Data extracted from a collection
════════════════════
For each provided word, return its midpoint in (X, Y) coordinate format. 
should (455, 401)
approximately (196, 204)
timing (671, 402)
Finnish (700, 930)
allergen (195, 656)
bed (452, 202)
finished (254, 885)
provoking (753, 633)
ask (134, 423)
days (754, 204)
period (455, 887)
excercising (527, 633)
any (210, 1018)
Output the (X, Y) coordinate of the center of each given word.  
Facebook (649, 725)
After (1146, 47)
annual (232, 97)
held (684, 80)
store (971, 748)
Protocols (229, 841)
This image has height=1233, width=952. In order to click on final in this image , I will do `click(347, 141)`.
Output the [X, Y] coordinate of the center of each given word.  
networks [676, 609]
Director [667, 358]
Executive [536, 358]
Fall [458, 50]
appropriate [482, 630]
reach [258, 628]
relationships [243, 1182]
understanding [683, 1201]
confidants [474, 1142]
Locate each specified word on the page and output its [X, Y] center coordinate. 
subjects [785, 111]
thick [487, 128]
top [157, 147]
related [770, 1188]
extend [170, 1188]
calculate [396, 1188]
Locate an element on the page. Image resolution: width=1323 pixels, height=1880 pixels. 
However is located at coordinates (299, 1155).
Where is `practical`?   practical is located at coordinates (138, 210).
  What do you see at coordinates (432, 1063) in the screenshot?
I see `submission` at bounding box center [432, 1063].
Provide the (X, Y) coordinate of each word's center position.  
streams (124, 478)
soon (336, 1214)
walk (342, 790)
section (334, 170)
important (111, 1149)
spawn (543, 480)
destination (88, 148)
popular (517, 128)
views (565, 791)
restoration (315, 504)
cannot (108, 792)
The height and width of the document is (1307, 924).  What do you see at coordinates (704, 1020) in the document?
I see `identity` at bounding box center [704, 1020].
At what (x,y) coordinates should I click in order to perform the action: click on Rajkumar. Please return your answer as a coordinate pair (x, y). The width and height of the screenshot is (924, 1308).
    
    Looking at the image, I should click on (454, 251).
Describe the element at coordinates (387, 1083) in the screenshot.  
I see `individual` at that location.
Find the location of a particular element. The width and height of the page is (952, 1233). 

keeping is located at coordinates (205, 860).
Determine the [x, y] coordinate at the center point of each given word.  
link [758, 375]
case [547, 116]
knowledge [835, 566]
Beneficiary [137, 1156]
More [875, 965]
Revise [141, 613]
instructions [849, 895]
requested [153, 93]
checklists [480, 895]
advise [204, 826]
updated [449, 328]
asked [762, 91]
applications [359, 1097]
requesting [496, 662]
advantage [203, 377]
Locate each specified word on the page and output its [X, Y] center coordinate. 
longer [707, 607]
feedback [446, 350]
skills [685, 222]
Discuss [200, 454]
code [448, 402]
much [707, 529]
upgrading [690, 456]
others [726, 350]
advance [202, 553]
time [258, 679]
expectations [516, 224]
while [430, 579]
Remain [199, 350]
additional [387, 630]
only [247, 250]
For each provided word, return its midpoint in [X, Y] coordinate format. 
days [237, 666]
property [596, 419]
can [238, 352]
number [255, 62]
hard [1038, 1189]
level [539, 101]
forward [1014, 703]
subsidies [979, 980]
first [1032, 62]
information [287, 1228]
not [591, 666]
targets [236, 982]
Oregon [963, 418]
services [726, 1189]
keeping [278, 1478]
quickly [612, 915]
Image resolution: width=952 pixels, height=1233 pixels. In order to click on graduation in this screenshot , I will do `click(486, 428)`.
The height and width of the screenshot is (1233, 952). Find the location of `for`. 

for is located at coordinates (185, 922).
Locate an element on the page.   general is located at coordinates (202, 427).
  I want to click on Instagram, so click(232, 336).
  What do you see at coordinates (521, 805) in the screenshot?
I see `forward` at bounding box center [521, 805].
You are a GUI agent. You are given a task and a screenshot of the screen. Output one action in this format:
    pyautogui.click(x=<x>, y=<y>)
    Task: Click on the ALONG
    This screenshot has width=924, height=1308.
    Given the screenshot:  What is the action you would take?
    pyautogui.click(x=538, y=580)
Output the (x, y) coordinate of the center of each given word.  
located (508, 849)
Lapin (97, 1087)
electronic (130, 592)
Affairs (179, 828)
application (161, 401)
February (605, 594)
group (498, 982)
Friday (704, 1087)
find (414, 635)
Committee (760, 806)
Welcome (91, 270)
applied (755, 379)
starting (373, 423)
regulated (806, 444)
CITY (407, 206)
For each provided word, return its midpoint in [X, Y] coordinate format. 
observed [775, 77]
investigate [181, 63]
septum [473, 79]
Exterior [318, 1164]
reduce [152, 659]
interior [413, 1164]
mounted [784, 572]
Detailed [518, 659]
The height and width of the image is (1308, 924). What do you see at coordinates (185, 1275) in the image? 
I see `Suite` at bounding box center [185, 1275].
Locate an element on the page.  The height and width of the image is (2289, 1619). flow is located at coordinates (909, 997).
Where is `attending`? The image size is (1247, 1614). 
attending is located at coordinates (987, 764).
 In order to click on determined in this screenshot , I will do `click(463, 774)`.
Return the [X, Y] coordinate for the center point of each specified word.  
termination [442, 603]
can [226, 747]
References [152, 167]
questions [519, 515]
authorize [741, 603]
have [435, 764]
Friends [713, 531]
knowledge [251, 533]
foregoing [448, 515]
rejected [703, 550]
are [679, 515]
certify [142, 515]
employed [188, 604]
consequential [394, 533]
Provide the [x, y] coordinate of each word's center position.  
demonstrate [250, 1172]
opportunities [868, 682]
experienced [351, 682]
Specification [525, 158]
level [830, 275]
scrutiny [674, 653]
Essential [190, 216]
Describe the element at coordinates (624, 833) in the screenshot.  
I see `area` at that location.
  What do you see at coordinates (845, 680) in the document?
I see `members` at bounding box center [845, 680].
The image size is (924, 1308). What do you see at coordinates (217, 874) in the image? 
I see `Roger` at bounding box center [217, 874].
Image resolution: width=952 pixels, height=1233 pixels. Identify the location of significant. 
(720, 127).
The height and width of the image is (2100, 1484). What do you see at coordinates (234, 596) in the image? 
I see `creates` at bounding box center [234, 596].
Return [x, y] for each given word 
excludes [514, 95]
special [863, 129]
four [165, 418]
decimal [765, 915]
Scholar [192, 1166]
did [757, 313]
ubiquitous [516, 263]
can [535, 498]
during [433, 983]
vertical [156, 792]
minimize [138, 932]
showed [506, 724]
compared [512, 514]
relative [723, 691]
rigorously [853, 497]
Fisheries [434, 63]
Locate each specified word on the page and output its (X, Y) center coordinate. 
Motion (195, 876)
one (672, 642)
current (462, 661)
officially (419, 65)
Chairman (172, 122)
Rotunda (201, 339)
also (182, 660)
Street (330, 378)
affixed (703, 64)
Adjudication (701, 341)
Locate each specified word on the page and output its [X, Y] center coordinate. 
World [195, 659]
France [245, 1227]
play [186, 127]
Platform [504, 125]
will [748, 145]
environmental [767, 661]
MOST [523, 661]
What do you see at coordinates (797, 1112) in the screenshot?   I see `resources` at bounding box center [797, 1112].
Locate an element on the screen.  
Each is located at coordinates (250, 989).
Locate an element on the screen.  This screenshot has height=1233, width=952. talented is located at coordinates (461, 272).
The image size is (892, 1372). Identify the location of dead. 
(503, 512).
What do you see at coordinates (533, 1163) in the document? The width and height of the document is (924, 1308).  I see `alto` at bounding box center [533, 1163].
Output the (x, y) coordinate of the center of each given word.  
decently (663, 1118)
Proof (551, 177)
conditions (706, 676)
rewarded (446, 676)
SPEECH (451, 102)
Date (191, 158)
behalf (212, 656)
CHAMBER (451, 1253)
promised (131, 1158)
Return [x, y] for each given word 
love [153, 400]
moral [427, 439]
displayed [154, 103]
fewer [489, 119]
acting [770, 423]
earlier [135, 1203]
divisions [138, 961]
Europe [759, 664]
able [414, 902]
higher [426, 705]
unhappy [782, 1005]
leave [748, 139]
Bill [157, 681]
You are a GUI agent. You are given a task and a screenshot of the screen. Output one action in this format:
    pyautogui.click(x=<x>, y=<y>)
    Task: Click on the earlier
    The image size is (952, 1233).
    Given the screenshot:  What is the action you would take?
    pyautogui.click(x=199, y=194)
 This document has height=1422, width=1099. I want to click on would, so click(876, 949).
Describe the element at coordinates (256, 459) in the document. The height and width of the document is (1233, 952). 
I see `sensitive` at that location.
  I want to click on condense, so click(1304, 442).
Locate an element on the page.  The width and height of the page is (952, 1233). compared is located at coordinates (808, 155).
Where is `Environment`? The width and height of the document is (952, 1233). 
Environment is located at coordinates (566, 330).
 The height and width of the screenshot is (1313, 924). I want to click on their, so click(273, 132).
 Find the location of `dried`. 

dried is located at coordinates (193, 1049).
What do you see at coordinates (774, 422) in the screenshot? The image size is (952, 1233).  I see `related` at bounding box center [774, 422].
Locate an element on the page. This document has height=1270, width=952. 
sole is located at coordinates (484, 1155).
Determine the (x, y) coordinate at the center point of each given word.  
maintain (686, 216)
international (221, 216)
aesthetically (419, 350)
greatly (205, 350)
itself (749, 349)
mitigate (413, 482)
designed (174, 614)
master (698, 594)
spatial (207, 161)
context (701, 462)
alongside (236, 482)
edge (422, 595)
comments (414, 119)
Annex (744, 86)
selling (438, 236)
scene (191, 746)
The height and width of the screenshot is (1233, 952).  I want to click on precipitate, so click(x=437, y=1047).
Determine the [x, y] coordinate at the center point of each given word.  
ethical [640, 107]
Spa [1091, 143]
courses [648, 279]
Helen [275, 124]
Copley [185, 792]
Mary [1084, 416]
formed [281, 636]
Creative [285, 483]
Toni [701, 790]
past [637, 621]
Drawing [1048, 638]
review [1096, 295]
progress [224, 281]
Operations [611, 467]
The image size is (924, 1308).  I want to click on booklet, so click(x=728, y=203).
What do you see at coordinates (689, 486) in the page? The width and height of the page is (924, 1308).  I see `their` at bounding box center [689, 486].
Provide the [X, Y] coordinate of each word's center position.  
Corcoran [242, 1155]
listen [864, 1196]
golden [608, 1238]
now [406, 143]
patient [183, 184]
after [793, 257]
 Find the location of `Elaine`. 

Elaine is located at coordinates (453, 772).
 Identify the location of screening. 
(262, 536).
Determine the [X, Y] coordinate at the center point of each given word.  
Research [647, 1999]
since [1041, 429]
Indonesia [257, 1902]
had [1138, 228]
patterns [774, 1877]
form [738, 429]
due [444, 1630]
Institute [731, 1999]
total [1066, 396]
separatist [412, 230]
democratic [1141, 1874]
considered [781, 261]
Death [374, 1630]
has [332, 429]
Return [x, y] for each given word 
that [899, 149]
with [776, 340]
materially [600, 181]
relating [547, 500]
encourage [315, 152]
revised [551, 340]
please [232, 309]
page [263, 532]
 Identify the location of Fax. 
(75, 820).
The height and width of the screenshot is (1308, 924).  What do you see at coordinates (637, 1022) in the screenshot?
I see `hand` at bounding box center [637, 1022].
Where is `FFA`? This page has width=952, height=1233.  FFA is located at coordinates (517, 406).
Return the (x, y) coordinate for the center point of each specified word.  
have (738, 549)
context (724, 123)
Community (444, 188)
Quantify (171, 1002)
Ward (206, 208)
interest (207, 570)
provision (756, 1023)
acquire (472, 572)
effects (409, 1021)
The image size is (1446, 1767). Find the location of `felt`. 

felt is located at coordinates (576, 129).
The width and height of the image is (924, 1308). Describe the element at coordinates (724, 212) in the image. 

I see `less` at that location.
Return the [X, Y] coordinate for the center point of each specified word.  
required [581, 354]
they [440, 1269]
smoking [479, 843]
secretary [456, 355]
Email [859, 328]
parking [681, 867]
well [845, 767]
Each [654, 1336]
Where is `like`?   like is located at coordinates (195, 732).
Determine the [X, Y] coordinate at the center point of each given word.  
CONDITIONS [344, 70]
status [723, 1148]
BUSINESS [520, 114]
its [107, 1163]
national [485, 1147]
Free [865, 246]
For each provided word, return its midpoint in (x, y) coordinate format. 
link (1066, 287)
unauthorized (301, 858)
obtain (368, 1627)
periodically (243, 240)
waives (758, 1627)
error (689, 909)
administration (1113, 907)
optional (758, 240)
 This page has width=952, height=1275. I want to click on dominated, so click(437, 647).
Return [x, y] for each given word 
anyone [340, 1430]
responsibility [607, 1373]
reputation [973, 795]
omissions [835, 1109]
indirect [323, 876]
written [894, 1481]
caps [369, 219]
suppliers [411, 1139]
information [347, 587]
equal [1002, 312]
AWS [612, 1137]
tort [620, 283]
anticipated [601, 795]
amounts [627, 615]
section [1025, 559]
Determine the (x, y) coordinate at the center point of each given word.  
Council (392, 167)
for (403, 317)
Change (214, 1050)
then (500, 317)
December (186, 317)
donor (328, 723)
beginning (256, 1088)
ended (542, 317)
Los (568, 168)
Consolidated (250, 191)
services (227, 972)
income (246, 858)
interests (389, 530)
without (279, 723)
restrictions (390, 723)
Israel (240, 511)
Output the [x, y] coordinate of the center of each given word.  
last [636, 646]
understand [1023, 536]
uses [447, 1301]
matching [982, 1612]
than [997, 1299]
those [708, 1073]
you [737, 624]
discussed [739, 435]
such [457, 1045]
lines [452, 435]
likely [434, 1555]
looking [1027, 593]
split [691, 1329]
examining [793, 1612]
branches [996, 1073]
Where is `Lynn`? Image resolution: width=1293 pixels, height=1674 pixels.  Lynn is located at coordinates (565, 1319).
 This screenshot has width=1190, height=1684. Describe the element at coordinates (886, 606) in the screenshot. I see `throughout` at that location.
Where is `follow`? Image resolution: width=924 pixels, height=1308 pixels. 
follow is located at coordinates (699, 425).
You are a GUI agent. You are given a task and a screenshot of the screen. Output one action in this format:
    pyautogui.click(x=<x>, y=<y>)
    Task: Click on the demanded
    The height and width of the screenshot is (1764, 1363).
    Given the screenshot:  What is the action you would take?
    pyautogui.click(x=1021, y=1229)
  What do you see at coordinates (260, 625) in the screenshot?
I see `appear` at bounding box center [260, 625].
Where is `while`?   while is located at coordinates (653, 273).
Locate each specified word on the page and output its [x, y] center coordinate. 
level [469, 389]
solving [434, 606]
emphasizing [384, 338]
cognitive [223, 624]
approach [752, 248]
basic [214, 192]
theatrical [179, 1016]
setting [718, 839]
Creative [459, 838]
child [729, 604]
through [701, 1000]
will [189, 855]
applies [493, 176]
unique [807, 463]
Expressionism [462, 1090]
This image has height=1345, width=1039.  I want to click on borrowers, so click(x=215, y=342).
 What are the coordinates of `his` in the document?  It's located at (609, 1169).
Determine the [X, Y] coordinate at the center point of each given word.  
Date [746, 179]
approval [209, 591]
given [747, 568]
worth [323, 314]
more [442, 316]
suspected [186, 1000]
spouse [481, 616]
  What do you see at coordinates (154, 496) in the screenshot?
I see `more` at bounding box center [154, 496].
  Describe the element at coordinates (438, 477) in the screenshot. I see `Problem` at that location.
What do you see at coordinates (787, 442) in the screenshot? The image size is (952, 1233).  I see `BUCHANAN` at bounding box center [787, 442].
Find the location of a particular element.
════════════════════
Stated task: Pick out every line of the listing above that contains the word "their", matching case exactly, and copy each one.

Answer to the exercise:
 The height and width of the screenshot is (1313, 924). I want to click on their, so click(273, 132).
What do you see at coordinates (689, 486) in the page? The width and height of the page is (924, 1308).  I see `their` at bounding box center [689, 486].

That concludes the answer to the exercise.